This year’s El Niño phenomenon has caused widespread drought which places many areas at risk of wild fires. As climate change continues to affect our weather, the instances of wildfires, floods and high wind events will continue to increase. Every year, fires claim more Canadian and American lives than all other natural phenomenon combined. If you are planning a new build or a renovation, building to meet the changing climate will ensure the safety of your home and family.
Building for Fire Resistance
When you’re considering the kinds of buildings that would best protect your family and home from fire, ask the fire department. The Las Vegas fire department is combining greener building techniques and higher safety features with ICF buildings. ICF fire halls will reduce energy consumption by a whopping 45% to 50%. Add to that increased protection from floods, high wind speeds and fire, and ICF construction provides unprecedented protection for firemen and staff.

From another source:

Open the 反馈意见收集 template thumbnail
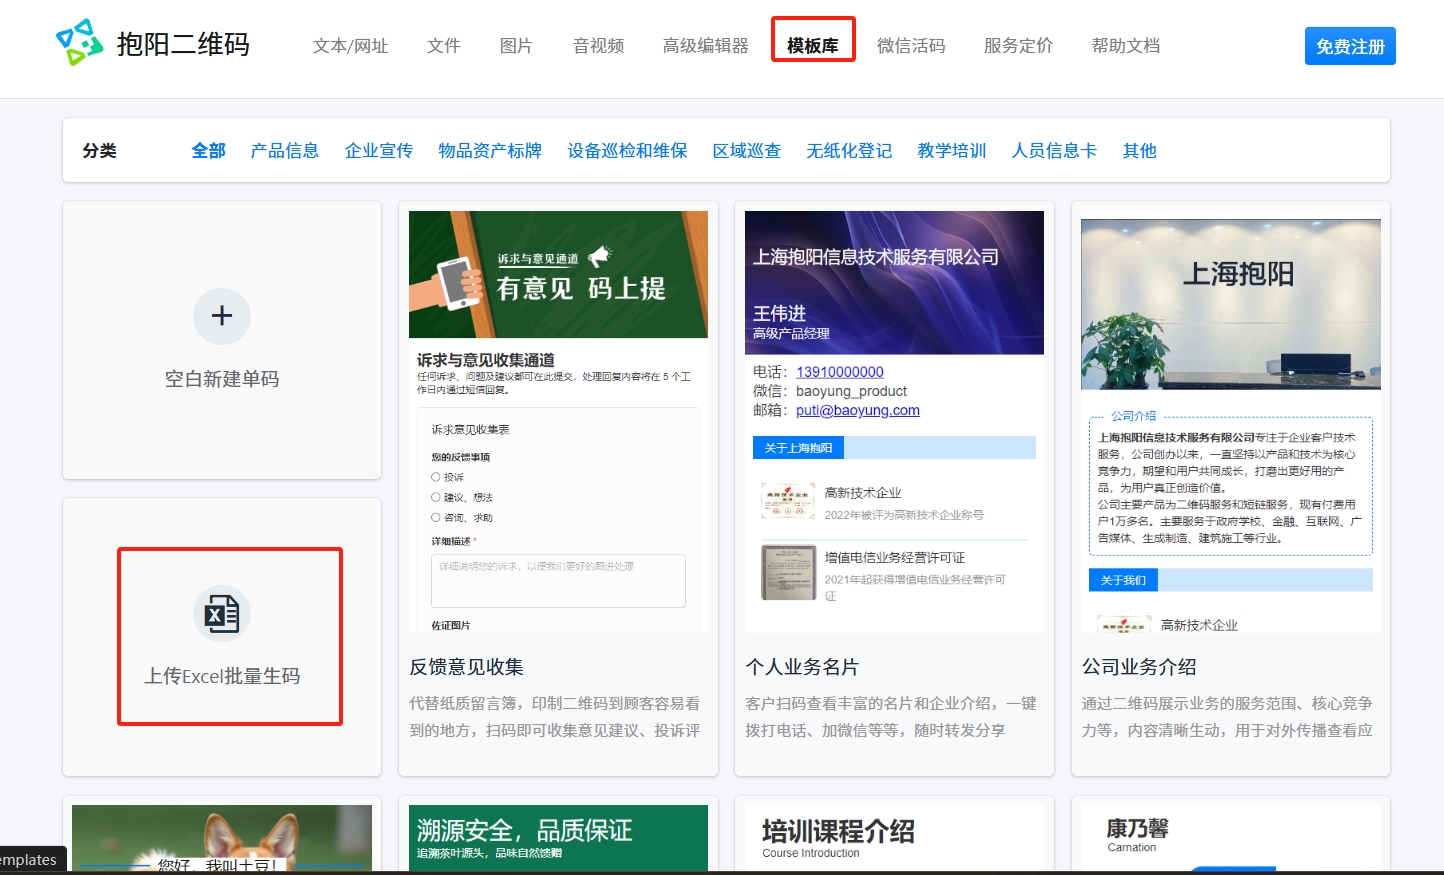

How ICFs Perform in a Fire
ICFs are leading the pack when it comes to fire safety as they provide a solid concrete exterior with a 3- to 4-hour fire rating. While the exterior Styrofoam insulation simply melts off, the solid concrete core will provide your family with the protection they need to get to safety.
Concrete doesn’t burn like homes made from other materials. Even steel can bend and soften which compromises building safety. In ‘fire-wall’ tests, ICF walls have been subjected to continuous gas flames with temperatures exceeding 2000°F for as long as four hours. Not one of the walls made from ICFs have failed structurally. This shows up well when compared to wood-frame homes which typically collapse after being exposed to fire for an hour or less. Wood-frame homes are structurally unstable much sooner and deaths and injury can occur from collapsing walls and falling debris.
If you are worried about the fumes from melting Styrofoam, a study by the Southwest Pacific Research Institute found the emissions from burning Styrofoam are “no more toxic” than smoke from wood-frame housing.
So reliable and strong are ICFs that they are also being utilized in military buildings. In 2003, the military conducted a series of blast resistance tests at the Quantico Marine Base where ICF walls survived explosions as close as six feet. Another test in 2007 in Florida, showed ICFs could withstand sustained fire from a 50-caliber machine gun.
“Since September 11th, all military buildings must have force protection built in,” says a spokesman for the military. “ICF construction is the most cost-effective way to achieve that.”
Take a look at this military blast test for Amvic ICFs.
The Portland Cement Association: “Of all construction materials, concrete is one of the most resistant to heat and fire. Experience shows that concrete structures are more likely to remain standing through fire than are structures of other materials. Unlike wood, concrete does not burn. Unlike steel, it does not soften and bend.”